Recent developments have only served to underline the SEC’s apparent resistance towards initiating new rulemaking. The SEC Chair reemphasized the sufficiency of existing laws and rules for digital assets, while a noticeable surge in enforcement actions against digital asset firms, including novel actions against non-fungible token (NFT) issuers, has been observed. These actions presuppose the adequacy of existing rules, a notion that stands at odds with the premise of Coinbase’s petition for new rulemaking.

With the regulatory ambiguity continuing to cast a long shadow over the digital asset industry, Grewal argues that a mandamus order is warranted to hold the SEC accountable and to propel it into action. He emphasizes that clear guidelines are quintessential to ensuring legal compliance, nurturing industry growth, and eradicating the ongoing Catch-22 scenario that the industry finds itself ensnared in. The call for a mandamus order is seen as a necessary judicial intervention to end the SEC’s prolonged inaction, and to foster a conducive regulatory environment for digital asset firms.

ShapeShift Settles with SEC for Operating as Unregistered Crypto Asset Dealer

ShapeShift AG, a Swiss-incorporated company formerly based in Denver, Colorado, has reached a settlement with the U.S. Securities and Exchange Commission (SEC) for operating as an unregistered dealer of crypto asset securities. The SEC found that from August 2014 until early 2021, ShapeShift’s online platform allowed users to buy and sell certain crypto assets that were offered and sold as investment contracts, and therefore securities, without registering as a dealer with the Commission.

According to the SEC’s order, ShapeShift’s platform, at its peak, facilitated as many as 20,000 daily transactions and offered at least 79 crypto assets, some of which were securities under the Securities Act. ShapeShift acted as a market-maker, serving as the counterparty to every transaction and generating revenue through the spread on each trade.

The SEC determined that ShapeShift met the criteria for a dealer under Section 3(a)(5)(A) of the Securities Exchange Act and was required to register with the Commission. By failing to do so, ShapeShift violated Section 15(a) of the Exchange Act.

As part of the settlement, ShapeShift agreed to a cease-and-desist order and will pay a civil penalty of $275,000. The company consented to the entry of the order without admitting or denying the SEC’s findings, except for the Commission’s jurisdiction over it and the subject matter of the proceedings.
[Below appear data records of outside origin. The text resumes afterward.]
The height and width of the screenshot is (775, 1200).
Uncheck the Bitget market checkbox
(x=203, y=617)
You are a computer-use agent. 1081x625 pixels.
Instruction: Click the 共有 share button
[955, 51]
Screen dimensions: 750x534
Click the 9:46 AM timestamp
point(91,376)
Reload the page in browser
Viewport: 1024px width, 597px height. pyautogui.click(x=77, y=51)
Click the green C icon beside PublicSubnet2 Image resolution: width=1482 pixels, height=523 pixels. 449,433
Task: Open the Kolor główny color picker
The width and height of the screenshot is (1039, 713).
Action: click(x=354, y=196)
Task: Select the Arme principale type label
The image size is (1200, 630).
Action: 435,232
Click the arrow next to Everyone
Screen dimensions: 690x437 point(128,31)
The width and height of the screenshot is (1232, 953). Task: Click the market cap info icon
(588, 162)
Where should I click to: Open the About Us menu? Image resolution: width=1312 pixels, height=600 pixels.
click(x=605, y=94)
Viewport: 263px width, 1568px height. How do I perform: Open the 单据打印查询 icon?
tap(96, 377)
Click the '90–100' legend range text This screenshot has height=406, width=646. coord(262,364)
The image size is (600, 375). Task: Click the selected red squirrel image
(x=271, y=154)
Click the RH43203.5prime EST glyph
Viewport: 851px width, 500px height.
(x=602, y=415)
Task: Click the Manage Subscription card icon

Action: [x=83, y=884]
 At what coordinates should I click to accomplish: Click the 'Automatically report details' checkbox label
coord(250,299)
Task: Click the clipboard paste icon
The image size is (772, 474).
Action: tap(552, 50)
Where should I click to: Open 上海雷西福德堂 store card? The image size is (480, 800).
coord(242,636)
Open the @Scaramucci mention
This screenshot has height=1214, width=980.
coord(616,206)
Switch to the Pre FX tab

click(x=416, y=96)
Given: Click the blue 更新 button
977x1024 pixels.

This enforcement action comes amidst the SEC’s increased scrutiny of cryptocurrency platforms and their compliance with securities laws. In recent years, the Commission has brought similar actions against other crypto-related companies, such as EtherDelta, TokenLot, and Bitqyck, for operating as unregistered exchanges or dealers.

The ShapeShift settlement serves as a reminder to crypto businesses that they must carefully consider whether their activities fall under the purview of securities laws and take necessary steps to ensure compliance. As the crypto industry continues to evolve, it is essential for companies to stay informed about regulatory developments and proactively engage with legal counsel to avoid potential enforcement actions.

In January 2021, ShapeShift announced a change in its business model, discontinuing its direct exchange services and no longer acting as a counterparty to customer transactions. Subsequently, on July 14, 2021, the company announced that it was winding down its corporate structure. The SEC order applies only to ShapeShift’s operations as a dealer prior to early 2021 and does not address any other conduct.

As the regulatory landscape for cryptocurrencies and digital assets continues to take shape, it is crucial for industry participants to prioritize compliance and work collaboratively with regulators to establish clear guidelines and best practices. By fostering open dialogue and promoting responsible innovation, the crypto community can work towards creating a more stable and sustainable ecosystem that protects investors while supporting the growth of this transformative technology.